Dataset excerpts ▸
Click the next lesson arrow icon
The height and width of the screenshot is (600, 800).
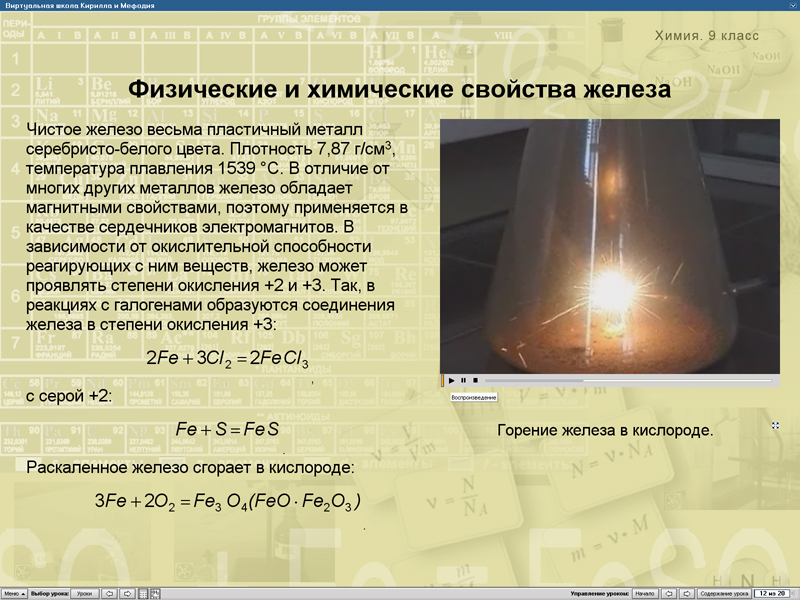(x=128, y=593)
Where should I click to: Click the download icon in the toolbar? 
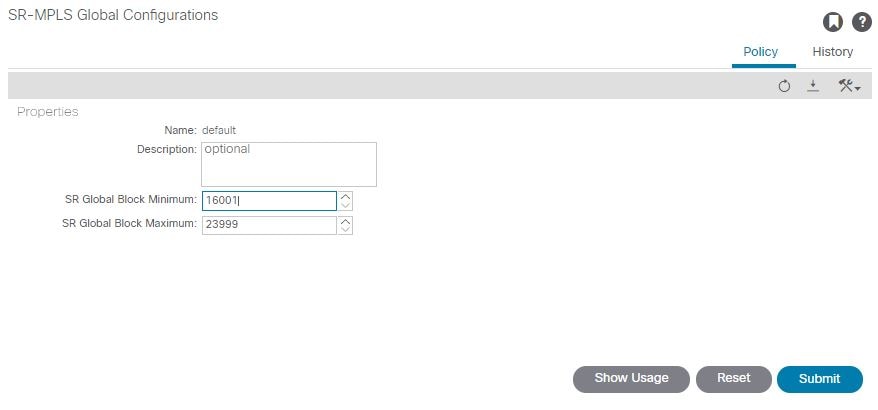[813, 86]
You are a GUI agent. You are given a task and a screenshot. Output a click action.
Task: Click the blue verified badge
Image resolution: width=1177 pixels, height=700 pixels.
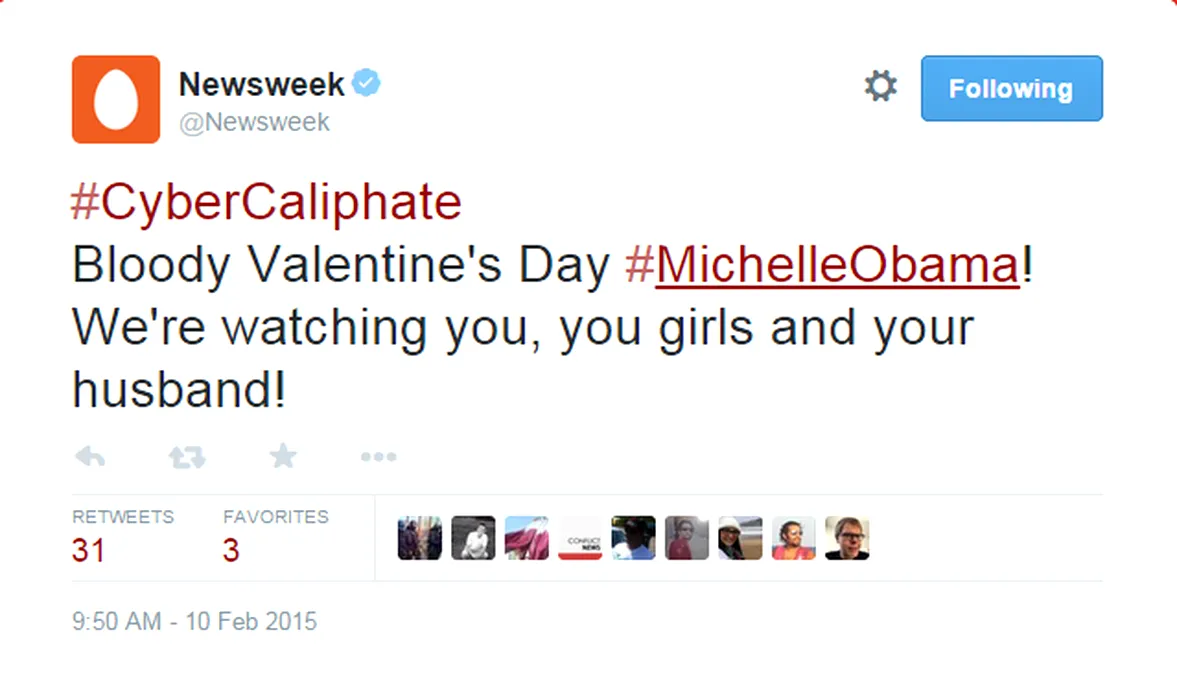pos(367,84)
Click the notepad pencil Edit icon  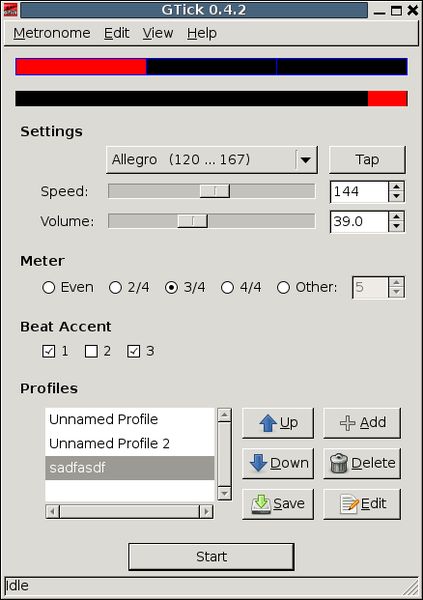pyautogui.click(x=349, y=504)
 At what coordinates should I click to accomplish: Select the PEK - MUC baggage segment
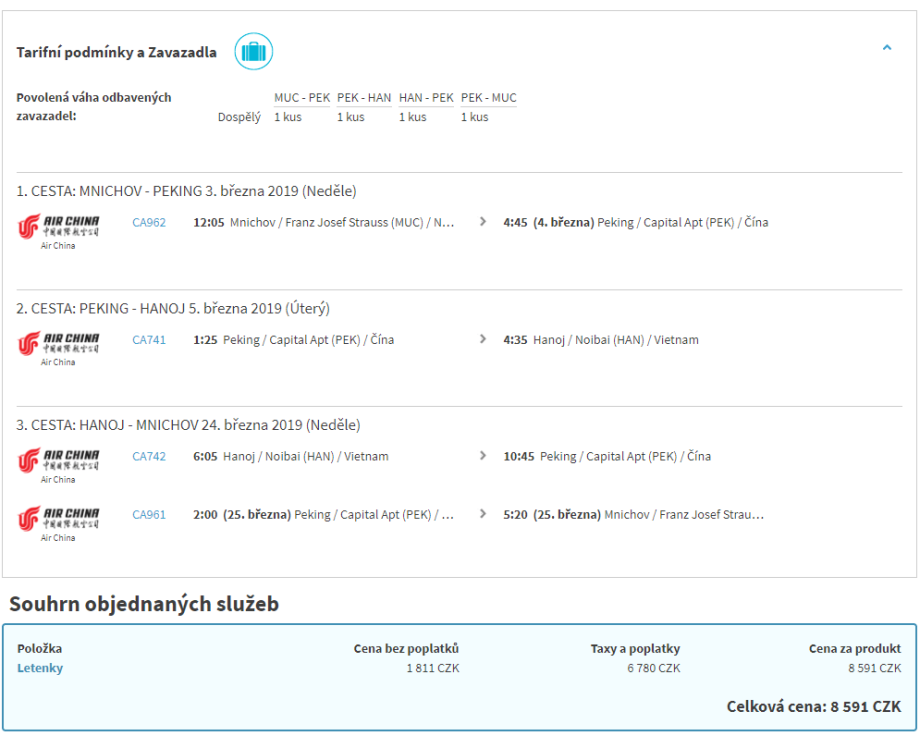click(x=489, y=98)
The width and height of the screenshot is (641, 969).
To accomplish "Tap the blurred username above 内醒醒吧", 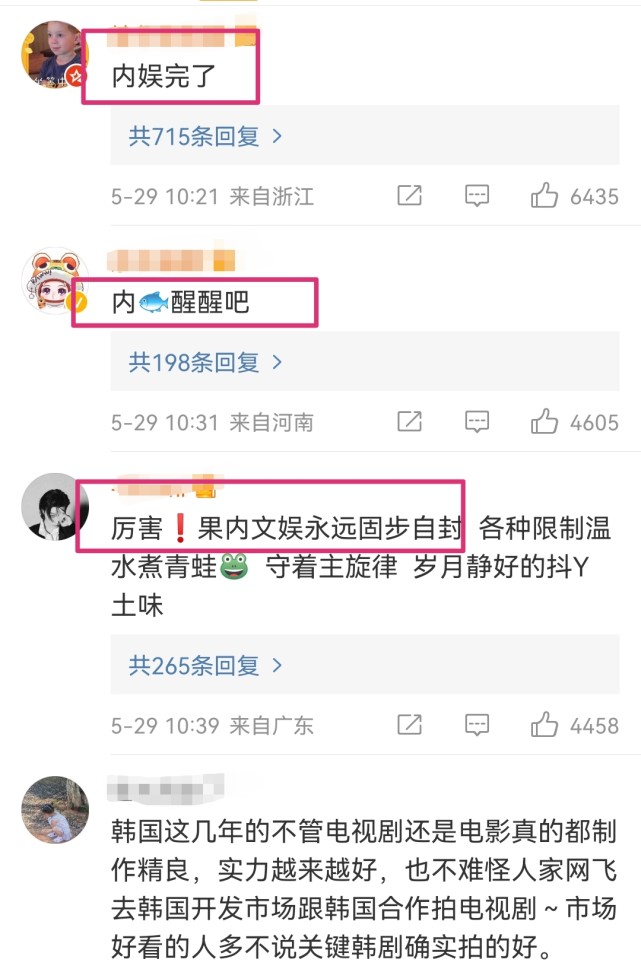I will click(171, 260).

Activity ▸ Look at the listing and set down only the lines from its start through the line with "Task: Click the blue verified badge", word for word and without pictures.

Task response ▸
Click the next lesson arrow icon
The height and width of the screenshot is (600, 800).
(x=128, y=593)
Where should I click to: Click the download icon in the toolbar? 
[813, 86]
You are a GUI agent. You are given a task and a screenshot. Output a click action.
Task: Click the blue verified badge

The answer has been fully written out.